Sunday, June 30, 2013

being a mom is a pain in the butt

2012 was a bad year for punctuation and me. I didn’t have a single period and I nearly perforated my colon. I understand that had the third degree perennial tear I sustained during childbirth gone any further it would have effected my rectum, but the fact that I can type the preceding as a personal truth gives me the right to take anatomical liberty in the construction of a punctuation joke.

I went through a lot bringing a child into the world and then the real work of caring for it. My baby and I spent our early days together learning each others rhythms. I was figuring out how this person was going to fit into my life and how my life was going to have to change to make room for her while at the same time helping her navigate how to adjust to being an independent temporal being. Thus far the experience has been beautiful, humbling and grueling.

Early on I felt overwhelmed by the range of child rearing options and was fearful that I would make the wrong decision that would do some sort of long-term damage. From that place of anxiety I could see very clearly how someone could become defensive about their parenting decisions, or try to find validation in the choices they had made by demeaning all other ways of doing things.

I know now that there are three hard and fast rules that every parent must follow:
1) never shake a baby
2) never feed a baby honey
3) never search the web for baby sleep solutions at 4 in the morning
Outside of these the boundaries of proper parenting are wide enough to fit every parent child relationship within them.

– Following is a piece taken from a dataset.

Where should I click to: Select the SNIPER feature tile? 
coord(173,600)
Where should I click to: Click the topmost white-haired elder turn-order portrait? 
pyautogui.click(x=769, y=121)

Through the many hours I’ve spent bonding with my baby I know that the choices I’m making as a parent are the best things I personally can do to meet my child’s unique needs. This work also gave me the sense of having earned the right to be the kind of parent that feels right to me. This sense makes trusting myself easier and also reminds me to stay out of the decisions others make. Because if you want to have any say in how to raise a child you better be prepared for the possibility of having yourself ripped a new asshole.